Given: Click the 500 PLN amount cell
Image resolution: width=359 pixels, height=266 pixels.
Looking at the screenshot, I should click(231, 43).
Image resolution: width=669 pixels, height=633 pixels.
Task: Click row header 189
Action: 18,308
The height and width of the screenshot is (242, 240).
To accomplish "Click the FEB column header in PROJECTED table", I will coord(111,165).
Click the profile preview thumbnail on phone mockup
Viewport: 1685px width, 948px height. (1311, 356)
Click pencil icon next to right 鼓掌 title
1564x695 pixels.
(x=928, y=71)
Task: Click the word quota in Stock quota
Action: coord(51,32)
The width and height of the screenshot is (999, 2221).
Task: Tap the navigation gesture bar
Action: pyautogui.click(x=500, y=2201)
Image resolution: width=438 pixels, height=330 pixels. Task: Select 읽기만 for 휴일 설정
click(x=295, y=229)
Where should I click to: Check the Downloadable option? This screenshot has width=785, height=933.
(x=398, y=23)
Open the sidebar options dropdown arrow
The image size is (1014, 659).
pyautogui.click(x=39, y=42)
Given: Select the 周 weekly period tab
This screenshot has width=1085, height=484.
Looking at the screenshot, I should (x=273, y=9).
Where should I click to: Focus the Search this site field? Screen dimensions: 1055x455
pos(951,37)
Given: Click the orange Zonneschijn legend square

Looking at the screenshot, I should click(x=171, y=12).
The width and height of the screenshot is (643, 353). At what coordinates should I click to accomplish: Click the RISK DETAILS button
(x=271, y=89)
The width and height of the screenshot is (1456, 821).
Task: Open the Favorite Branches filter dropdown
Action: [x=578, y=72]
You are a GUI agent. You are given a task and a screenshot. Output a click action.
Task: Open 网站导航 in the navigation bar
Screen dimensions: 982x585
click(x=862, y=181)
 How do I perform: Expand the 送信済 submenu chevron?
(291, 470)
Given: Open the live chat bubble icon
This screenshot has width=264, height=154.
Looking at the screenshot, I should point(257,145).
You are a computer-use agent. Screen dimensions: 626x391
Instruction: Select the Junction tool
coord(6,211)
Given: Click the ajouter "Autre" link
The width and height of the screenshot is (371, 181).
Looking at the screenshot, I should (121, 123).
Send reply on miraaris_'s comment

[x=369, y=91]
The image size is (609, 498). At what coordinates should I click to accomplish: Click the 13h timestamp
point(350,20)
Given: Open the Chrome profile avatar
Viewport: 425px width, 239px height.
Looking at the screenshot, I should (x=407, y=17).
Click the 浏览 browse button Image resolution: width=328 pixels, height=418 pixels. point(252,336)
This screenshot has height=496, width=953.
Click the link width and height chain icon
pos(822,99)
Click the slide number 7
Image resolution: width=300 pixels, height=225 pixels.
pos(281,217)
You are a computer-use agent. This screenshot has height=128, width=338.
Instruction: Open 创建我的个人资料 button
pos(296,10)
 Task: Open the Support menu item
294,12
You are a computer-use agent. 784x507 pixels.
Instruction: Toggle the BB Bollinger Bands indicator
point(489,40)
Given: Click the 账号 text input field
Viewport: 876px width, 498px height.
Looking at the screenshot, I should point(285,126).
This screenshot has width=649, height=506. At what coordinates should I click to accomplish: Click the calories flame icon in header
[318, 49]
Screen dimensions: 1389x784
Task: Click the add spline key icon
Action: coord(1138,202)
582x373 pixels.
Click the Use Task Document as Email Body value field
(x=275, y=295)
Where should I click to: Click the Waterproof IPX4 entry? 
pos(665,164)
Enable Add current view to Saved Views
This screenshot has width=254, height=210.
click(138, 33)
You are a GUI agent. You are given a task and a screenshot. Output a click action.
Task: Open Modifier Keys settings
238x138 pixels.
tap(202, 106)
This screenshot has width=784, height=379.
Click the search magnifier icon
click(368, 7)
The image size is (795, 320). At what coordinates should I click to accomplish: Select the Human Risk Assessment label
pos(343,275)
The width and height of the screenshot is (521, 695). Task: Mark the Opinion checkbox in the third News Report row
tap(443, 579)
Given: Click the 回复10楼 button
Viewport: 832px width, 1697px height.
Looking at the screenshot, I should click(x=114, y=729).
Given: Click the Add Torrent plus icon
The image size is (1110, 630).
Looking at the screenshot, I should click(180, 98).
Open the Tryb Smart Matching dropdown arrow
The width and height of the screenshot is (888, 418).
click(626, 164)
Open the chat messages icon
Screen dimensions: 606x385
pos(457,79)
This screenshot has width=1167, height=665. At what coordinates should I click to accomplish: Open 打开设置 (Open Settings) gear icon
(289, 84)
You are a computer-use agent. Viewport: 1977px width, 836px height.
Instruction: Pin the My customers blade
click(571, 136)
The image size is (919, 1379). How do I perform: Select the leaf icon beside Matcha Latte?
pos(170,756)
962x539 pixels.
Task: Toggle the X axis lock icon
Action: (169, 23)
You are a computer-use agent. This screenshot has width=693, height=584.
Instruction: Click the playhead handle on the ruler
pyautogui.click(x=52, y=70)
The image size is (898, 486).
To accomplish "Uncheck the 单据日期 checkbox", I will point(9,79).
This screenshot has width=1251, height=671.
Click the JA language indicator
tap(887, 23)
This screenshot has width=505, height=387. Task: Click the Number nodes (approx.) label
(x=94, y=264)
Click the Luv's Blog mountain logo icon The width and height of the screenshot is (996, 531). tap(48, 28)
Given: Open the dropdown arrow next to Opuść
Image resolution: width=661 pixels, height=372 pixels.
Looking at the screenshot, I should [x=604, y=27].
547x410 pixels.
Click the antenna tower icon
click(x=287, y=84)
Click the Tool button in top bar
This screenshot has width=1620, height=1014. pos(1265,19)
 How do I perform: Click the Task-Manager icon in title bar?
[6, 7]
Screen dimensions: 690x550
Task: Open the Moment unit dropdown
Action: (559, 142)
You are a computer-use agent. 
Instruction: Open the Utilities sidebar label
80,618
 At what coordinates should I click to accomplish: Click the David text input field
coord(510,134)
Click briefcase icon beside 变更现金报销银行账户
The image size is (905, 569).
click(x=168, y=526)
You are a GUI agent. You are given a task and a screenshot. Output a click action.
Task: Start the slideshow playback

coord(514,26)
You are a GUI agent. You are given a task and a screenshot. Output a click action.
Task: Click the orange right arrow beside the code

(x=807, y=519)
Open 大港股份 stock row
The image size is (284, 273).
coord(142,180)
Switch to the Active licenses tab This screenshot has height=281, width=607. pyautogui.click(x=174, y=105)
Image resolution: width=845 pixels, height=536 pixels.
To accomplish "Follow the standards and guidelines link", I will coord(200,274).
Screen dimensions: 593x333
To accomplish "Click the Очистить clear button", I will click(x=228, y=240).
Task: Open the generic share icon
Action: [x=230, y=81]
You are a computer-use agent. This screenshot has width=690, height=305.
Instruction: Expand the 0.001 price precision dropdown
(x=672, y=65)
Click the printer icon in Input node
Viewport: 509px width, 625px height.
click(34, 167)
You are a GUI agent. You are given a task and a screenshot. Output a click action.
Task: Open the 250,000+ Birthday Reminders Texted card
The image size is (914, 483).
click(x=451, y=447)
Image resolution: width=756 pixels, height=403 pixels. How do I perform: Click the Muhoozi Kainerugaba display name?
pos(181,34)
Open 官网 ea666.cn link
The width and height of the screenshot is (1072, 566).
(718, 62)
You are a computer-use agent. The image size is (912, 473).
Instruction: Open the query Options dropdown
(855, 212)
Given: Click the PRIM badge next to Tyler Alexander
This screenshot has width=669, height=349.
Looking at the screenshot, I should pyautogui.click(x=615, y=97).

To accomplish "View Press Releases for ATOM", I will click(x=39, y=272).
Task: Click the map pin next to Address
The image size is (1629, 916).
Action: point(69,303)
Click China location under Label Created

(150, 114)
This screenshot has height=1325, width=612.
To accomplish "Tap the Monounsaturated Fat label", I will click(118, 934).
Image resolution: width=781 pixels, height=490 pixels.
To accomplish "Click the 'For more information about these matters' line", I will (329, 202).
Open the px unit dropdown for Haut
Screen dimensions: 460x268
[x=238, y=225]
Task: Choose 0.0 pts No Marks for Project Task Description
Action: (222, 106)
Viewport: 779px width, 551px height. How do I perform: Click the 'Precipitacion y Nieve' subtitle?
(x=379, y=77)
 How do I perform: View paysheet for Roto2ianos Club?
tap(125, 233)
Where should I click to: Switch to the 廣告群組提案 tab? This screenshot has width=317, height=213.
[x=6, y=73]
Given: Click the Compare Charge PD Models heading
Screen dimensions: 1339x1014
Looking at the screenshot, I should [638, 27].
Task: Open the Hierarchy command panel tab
· · · · ·
WHAT THIS TASK INVOLVES = Can you render the listing above, beginning at the line that contains "You are a computer-use agent. The" and stopping after the line that contains "should pyautogui.click(x=615, y=97).", as a two-column CSV with the headers instruction and answer? Give one row per item, with its text and its answer each in a single quoted field and any line breaks replaced by spaces.

RESULT OF THIS EXERCISE =
instruction,answer
"You are a computer-use agent. The image size is (912, 473). Instruction: Open the query Options dropdown","(855, 212)"
"Given: Click the PRIM badge next to Tyler Alexander This screenshot has width=669, height=349.","Looking at the screenshot, I should pyautogui.click(x=615, y=97)."